I use kestra as the workflow orchestration platform. The main difference from Apache Airflow is that it is more about declarative configuration which means we can use whatever language we want for the workflow process. I use docker to run kestra.

 

My data pipeline is ELT (Extract - Load - Transform) so that I can take more advantages of using data warehouse. In the orchestration, first, I created a workflow to save all important Google Cloud key-value pairs in kestra which will be used for the other workflows. Then, I created a workflow to set up the Google Cloud Storage infrastructure by using code with Terraform. Next, I created a workflow to extract the data from the Anthropic Economic Index raw data, to upload it into Google Cloud Storage as the data lake, and finally to load it into BigQuery as the data warehouse. Another workflow is created to cluster the data in the data warehouse based on geography, geo_id, facet, and variable columns. I also created a workflow to extract and load the external data.

 

The next phase, data transformation, is performed using dbt. The data models are created in three layers: staging, intermediate, and marts. Staging cleans and standardizes raw inputs, intermediate applies business logic and joins, and marts provide aggregated tables for reporting and analytics. I also built a testing layer to validate that all models meet data quality expectations before their outputs are consumed downstream. Every model and its columns were fully documented to make future development straightforward.

 

I use raw and external data in the data warehouse for staging layer. External data is put in the staging layer instead of seeds models because the I think the data has too many rows to be considered in seeds models and it also has to be cleaned and processed later.

 

In the intermediate layer, I normalized inputs, such as geography standardization, renaming task labels, removing not_classified buckets. I also enriched the data by joining external sources like working-age population and GDP metrics, ensuring that each geography had consistent contextual attributes. From these enriched scaffolds, I derived usage metrics, such as per capita usage and index values, which provide a standardized way to compare adoption across countries and states. Beyond usage, I computed percentage index metrics for collaboration and request facets, benchmarking them against global or U.S. baselines to highlight relative strengths and weaknesses. Task-level data was mapped to SOC (Standard Occupational Classification is a system used to categorize and group jobs into a consistent framework) major groups, adding occupational context to the analysis and enabling downstream aggregation by workforce categories. Finally, I calculated automation and augmentation percentages, derived from collaboration counts, to quantify exposure to AI-driven change. Automation captures patterns where Claude drives task completion, either by handling a task end-to-end with minimal input, or by running within a feedback loop where the user steps in only as needed.
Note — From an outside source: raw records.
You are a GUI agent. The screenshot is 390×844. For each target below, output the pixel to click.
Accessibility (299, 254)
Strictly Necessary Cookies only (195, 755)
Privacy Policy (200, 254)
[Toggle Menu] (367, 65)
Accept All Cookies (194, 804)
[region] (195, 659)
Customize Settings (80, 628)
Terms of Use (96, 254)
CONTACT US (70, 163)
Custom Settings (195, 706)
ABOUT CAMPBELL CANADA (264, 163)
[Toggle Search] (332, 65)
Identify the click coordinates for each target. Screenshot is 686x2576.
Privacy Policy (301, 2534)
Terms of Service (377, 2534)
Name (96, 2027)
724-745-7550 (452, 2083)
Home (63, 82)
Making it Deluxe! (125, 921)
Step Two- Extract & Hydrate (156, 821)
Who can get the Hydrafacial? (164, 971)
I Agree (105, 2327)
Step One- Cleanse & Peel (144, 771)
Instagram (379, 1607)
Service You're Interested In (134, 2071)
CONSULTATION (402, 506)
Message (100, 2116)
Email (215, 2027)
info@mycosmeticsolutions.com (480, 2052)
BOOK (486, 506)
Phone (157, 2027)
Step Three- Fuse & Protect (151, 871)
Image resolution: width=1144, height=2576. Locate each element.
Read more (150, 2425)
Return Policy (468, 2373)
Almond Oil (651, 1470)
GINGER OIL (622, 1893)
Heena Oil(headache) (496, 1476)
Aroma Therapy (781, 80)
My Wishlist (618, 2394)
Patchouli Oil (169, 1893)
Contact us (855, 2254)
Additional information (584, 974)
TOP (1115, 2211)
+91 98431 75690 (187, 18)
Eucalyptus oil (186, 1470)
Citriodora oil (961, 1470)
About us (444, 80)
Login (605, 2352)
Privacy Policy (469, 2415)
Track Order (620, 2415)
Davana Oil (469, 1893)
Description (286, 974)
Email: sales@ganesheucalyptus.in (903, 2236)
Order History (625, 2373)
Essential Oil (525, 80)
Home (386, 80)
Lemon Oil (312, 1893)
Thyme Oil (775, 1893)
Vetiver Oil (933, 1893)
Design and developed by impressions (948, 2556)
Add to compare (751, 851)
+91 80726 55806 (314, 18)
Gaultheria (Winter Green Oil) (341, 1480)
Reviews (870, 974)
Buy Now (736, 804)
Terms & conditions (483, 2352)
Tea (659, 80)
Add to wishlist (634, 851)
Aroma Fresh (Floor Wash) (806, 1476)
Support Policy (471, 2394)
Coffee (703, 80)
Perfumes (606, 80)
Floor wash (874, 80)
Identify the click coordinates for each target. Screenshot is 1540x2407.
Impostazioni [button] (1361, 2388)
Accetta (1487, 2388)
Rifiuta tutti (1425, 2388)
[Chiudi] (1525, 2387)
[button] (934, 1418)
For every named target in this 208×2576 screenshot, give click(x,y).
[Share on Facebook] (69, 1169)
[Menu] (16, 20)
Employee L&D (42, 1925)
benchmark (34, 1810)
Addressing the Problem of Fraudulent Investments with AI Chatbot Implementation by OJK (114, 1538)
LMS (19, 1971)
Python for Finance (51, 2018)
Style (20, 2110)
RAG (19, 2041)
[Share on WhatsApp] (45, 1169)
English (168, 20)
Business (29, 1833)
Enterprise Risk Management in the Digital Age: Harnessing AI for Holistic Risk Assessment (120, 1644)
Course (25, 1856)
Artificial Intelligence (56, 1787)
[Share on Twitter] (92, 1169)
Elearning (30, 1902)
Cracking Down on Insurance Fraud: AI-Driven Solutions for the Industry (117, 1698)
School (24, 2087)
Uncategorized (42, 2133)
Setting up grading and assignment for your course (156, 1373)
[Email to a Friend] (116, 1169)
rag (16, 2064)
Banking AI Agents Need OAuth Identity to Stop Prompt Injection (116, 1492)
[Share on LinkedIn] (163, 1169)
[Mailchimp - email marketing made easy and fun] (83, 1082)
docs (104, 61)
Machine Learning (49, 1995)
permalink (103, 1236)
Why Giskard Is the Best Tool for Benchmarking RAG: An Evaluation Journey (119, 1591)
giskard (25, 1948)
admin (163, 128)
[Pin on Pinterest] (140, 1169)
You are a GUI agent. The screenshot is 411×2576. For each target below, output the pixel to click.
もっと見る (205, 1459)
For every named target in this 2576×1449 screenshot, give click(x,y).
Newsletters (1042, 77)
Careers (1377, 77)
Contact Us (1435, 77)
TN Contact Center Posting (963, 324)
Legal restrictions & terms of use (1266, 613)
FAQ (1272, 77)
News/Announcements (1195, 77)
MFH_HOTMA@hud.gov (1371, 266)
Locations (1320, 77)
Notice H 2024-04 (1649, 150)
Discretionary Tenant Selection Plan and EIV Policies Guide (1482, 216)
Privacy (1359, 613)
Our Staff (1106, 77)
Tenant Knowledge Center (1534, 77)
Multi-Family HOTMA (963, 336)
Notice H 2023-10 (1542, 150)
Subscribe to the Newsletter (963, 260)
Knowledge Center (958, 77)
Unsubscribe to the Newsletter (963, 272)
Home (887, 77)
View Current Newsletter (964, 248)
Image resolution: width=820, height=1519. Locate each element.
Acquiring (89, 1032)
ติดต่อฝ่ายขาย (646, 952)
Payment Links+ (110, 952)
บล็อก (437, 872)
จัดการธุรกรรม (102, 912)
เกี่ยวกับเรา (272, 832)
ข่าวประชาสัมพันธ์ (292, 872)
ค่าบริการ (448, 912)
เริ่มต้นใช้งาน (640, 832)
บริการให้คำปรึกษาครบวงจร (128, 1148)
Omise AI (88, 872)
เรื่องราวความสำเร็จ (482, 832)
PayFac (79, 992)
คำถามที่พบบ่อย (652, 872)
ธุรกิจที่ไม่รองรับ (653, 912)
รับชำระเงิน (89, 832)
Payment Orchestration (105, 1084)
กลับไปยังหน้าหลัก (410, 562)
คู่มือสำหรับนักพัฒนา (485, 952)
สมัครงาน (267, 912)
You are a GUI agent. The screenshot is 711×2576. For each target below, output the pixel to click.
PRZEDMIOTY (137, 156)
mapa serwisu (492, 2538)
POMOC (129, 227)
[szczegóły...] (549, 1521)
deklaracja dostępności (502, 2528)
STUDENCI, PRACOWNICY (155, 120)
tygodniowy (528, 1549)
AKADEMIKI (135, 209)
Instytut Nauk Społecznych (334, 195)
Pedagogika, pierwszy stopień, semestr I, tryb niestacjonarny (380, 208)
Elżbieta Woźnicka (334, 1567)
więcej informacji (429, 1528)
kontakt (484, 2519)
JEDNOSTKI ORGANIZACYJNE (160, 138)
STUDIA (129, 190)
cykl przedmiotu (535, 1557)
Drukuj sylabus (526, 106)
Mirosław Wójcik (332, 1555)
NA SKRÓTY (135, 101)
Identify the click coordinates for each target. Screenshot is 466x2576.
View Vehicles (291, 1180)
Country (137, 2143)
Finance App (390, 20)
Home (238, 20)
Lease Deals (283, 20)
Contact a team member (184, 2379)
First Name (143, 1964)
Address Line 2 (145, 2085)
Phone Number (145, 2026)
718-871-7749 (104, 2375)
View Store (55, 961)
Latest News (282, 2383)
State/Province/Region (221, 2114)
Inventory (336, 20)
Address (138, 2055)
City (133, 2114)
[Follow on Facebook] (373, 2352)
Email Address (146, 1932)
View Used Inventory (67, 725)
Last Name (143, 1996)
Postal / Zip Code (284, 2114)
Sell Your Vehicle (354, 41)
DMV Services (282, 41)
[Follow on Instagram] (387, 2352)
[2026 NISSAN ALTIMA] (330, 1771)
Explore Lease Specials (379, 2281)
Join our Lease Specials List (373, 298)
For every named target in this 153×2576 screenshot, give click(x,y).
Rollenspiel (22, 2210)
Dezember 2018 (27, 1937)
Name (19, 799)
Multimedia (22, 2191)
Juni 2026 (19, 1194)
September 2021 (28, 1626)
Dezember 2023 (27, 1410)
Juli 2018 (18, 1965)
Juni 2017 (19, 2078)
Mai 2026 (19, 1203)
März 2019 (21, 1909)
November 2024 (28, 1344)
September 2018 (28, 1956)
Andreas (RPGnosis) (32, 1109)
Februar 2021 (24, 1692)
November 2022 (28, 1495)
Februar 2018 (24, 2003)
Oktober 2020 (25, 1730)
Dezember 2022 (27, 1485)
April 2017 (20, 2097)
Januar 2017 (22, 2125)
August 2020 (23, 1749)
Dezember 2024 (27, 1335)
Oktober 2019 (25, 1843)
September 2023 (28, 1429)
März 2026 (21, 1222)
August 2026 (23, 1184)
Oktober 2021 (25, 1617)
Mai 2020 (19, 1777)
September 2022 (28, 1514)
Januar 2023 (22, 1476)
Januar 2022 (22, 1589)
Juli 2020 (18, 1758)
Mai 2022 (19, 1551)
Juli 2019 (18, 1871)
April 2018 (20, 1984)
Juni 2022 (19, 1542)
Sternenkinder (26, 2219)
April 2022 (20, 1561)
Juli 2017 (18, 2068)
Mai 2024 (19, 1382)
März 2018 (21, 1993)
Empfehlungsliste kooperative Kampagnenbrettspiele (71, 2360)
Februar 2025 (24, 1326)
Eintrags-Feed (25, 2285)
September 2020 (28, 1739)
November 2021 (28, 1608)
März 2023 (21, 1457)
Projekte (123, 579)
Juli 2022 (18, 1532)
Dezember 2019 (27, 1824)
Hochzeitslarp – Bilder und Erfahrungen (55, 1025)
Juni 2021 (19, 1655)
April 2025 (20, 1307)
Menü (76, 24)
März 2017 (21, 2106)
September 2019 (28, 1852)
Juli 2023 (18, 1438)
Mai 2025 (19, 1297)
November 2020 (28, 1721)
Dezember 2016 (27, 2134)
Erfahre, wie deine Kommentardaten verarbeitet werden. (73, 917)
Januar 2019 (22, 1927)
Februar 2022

On the other hand, augmentation captures patterns where Claude plays a supporting role, such as helping users learn, iterating on work together, or validating outputs the user has already produced.

 

In the marts layer, I surfaced the enriched intermediate outputs into purpose-built reporting tables. The foundational mart brings together geography normalization, geo names, zero-fill scaffolding, and external demographic and economic metrics into a single long-format table, making it the canonical enriched source for downstream consumers. From there, I built a work-focused SOC outcomes reporting mart scoped to global work use cases, computing task success rates, AI autonomy scores, and time metrics comparing how long tasks take with and without AI help. Continuous time metrics use task-level medians rather than means to reduce sensitivity to outliers, and all confidence intervals are built from variance propagation using 1.96 times the standard error. Time savings are then expressed as a ratio of 1 - (human_with_ai_time / human_only_time), with conservative and optimistic bounds crossed from the propagated median CIs. For trend reporting, I built three longitudinal marts: one tracking occupational share by SOC group across all five report releases, one capturing task-level share changes from the first report through the last report with relative change percentages, new-task flags, and presentation-ready change labels, and one summarizing the automation-versus-augmentation split per report version to show how directive and feedback-loop patterns compare against validation, task-iteration, and learning patterns over time.

 

Once all the analytics engineering transformations were completed in dbt, I built a dashboard using Evidence by directly pulling the data from the marts models. Evidence connects to BigQuery, runs the SQL queries we define against those warehouse tables at build time, and then compiles the results into a static web dashboard. This means the dashboard is version-controlled, reproducible, and can be deployed anywhere, while still reflecting the latest warehouse data whenever the site is rebuilt. The dashboard can be viewed in AI Economic Index.

 

As a bonus, I also created an AI data analyst app in Discord using Bruin, allowing users in my AI Economic Index Discord server to discover more insights about my data reports simply by asking Bruin questions. What makes this interesting is that Bruin can query the data pipelines and return answers based on actual query results. To enable this, I first set up a Bruin pipeline that passes through key intermediate and marts dbt models, such as task-to-SOC mappings, enriched datasets, and reporting tables. Every Bruin asset and its table columns were also fully documented so that it will be easier for Bruin to parse the data and generate queries. Once the pipeline was in place, I connected Bruin as an app in Discord, so the Bruin dataset could be consumed directly for AI-driven data analysis by users. You can join the AI Economic Index Discord server here.

 

And that concludes my story of building the AI Economic Index pipelines, from raw data all the way to actionable economic insights. Next, I’ll be writing about the analysis reports, where I’ll share the findings and patterns that emerged from the data.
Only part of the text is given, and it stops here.